Netflix presents UDA (Unified Data Architecture), a groundbreaking infrastructure based on a knowledge graph to address the chronic fragmentation of data models across its Content Engineering ecosystem. The fundamental problem: core business concepts such as "actor" or "movie" are independently redefined in each system (GraphQL Gateway, asset management, media computing), creating duplication, terminological inconsistencies, quality issues, and limited connectivity.

Foundational architecture: RDF/SHACL knowledge graph

UDA adopts RDF and SHACL as technical foundations, but confronts major operational challenges at enterprise scale: RDF lacked a usable information model, SHACL was not designed for enterprise data with local schemas and typed keys, teams lacked shared authoring practices, and ontology tooling offered no support for collaborative modeling.

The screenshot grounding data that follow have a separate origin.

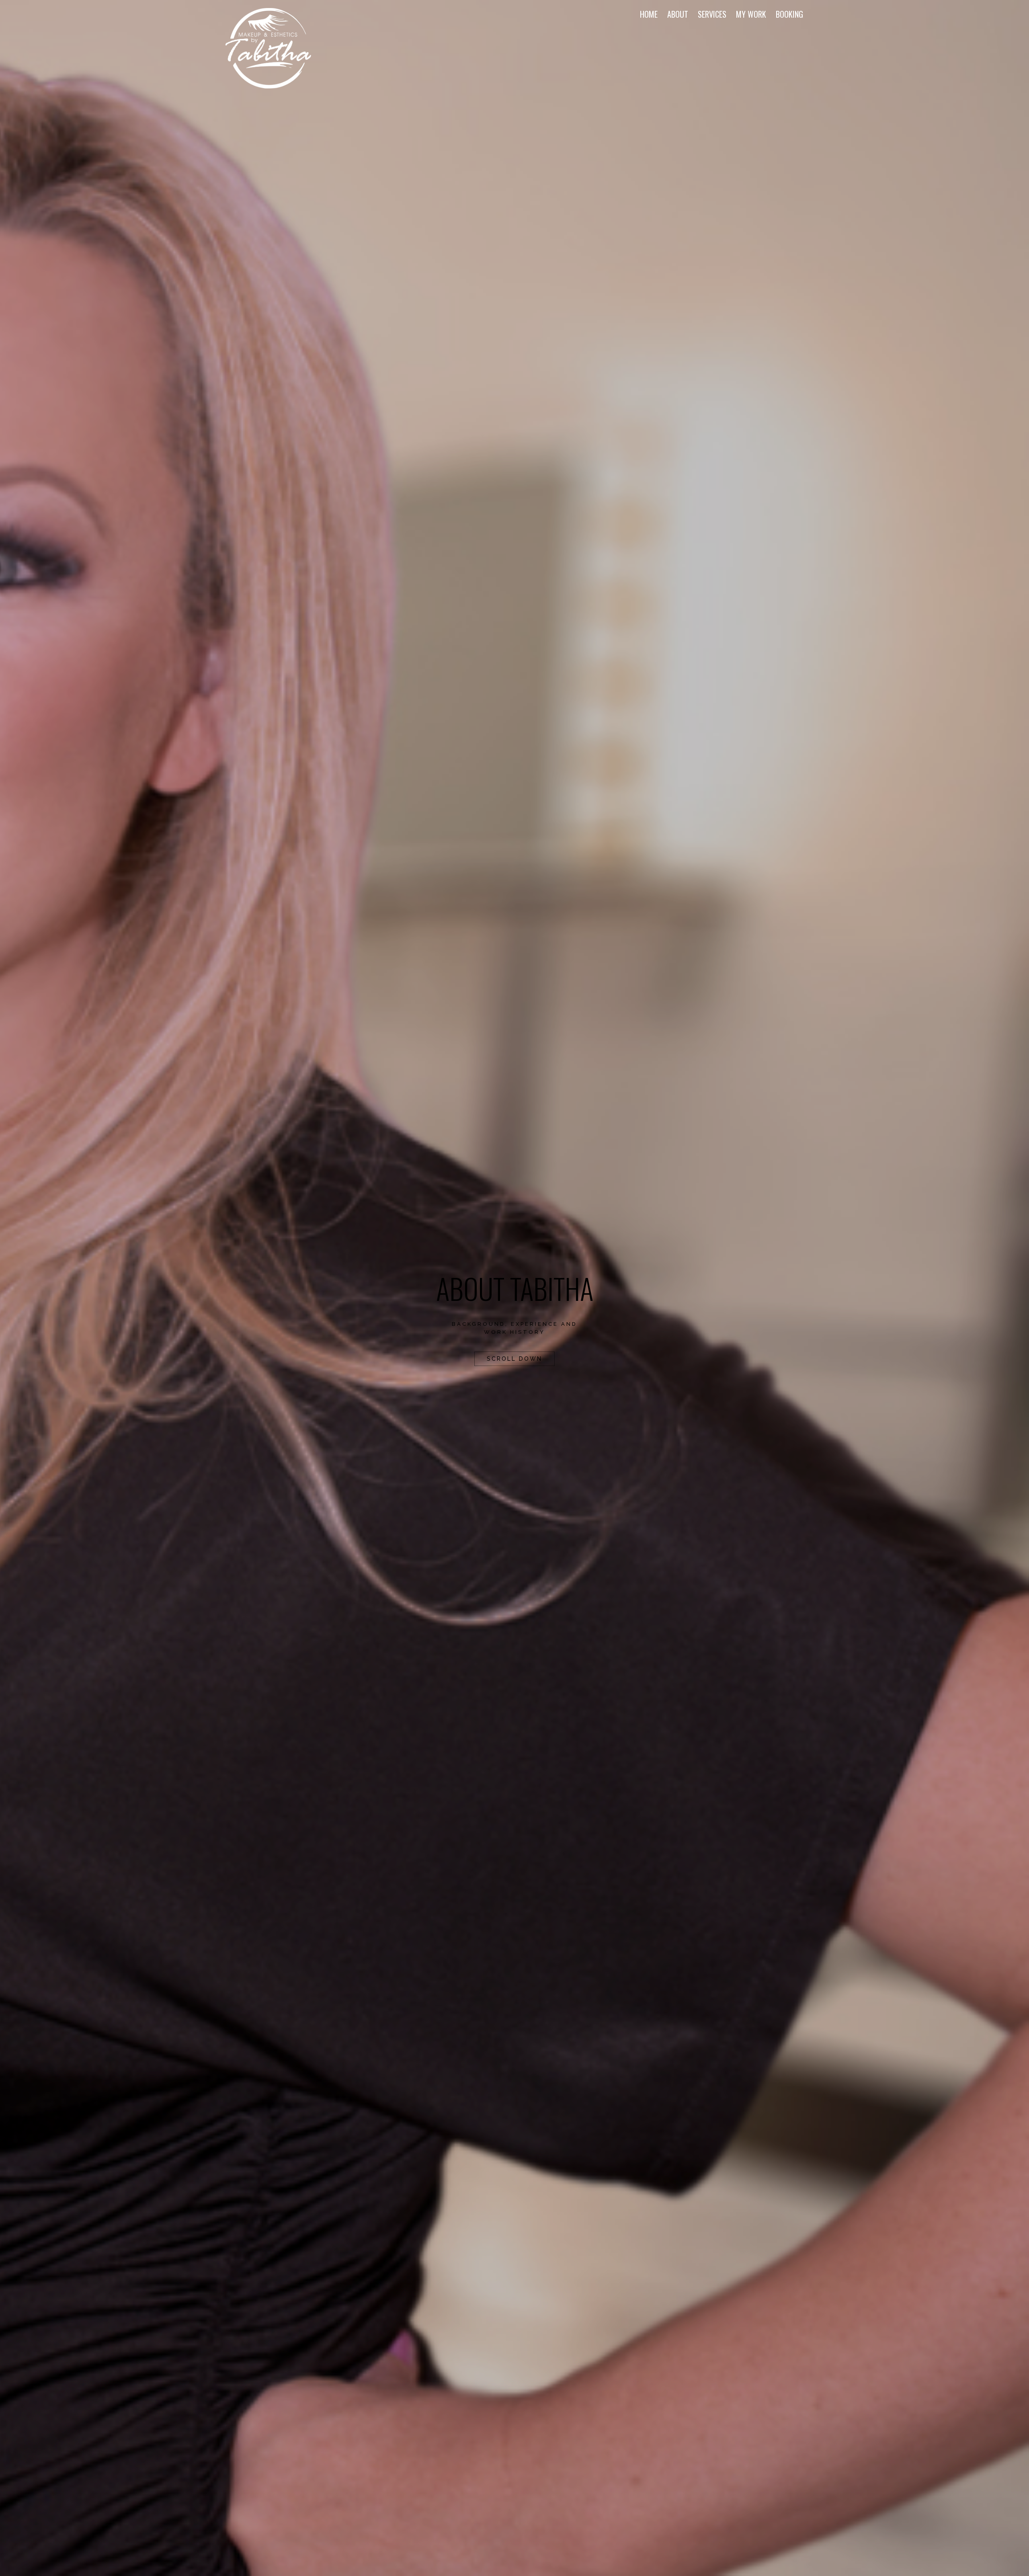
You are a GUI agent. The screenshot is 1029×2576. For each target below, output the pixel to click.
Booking (789, 14)
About (677, 14)
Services (712, 14)
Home (649, 14)
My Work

Solution: a "named-graph-first" information model in which each named graph conforms to a governing model, itself a named graph within the knowledge graph.

Upper Metamodel: the model of all models

Upper constitutes the formal language for describing business domains or systems, organizing concepts into domain models: controlled vocabularies defining key entity classes, attributes, and relations. Crucially, Upper is a bootstrapping upper ontology: self-referential (it models itself), self-describing (it defines the concept of a domain model), self-validating (it conforms to its own model). Upper projects to a Java Jena-based API and a federated GraphQL schema in the Enterprise Gateway. Since all domain models are conservative extensions of Upper, seamless runtime integration guarantees consistent data semantics.

Mappings and projections: connection and automation

Mappings connect domain model elements to data container representations (GraphQL resolvers, Data Mesh sources, Iceberg tables). Everything is addressable: from the domain model down to the specific attribute, from the Iceberg table down to the individual column. Mappings enable bidirectional discovery: from the business concept to the physical system storing the data, and vice versa. Projections produce concrete containers implementing characteristics derived from the registered domain model, with automatic transpilation to GraphQL/Avro schemas preserving semantics.

Production adopters: PDM and Sphere

PDM (Primary Data Management) manages authoritative controlled vocabularies using the SKOS (W3C) model. It takes a domain model as input, automatically generates the UI, and provisions Domain Graph Services and Data Mesh pipelines via UDA projections. Consuming vocabularies are unaware of SKOS—they work with familiar domain terminology.

Sphere: a UDA-powered self-service operational reporting system. Discovery happens via business concepts ("actors", "movies"), not technical tables. The UDA knowledge graph generates SQL queries via graph traversal, eliminating manual joins and technical mediation. Aggregated metadata is presented with unified vocabulary, and data landscape boundaries and islands are identified automatically.

Transformational impact

UDA turns conceptual models into an active control plane: it not only documents concepts but generates schemas, provisions services, orchestrates data movement, and enforces consistency automatically. Future developments: Protobuf/gRPC support, materialization of instance data into the knowledge graph, and resolution of the original Graph Search challenges that inspired this work.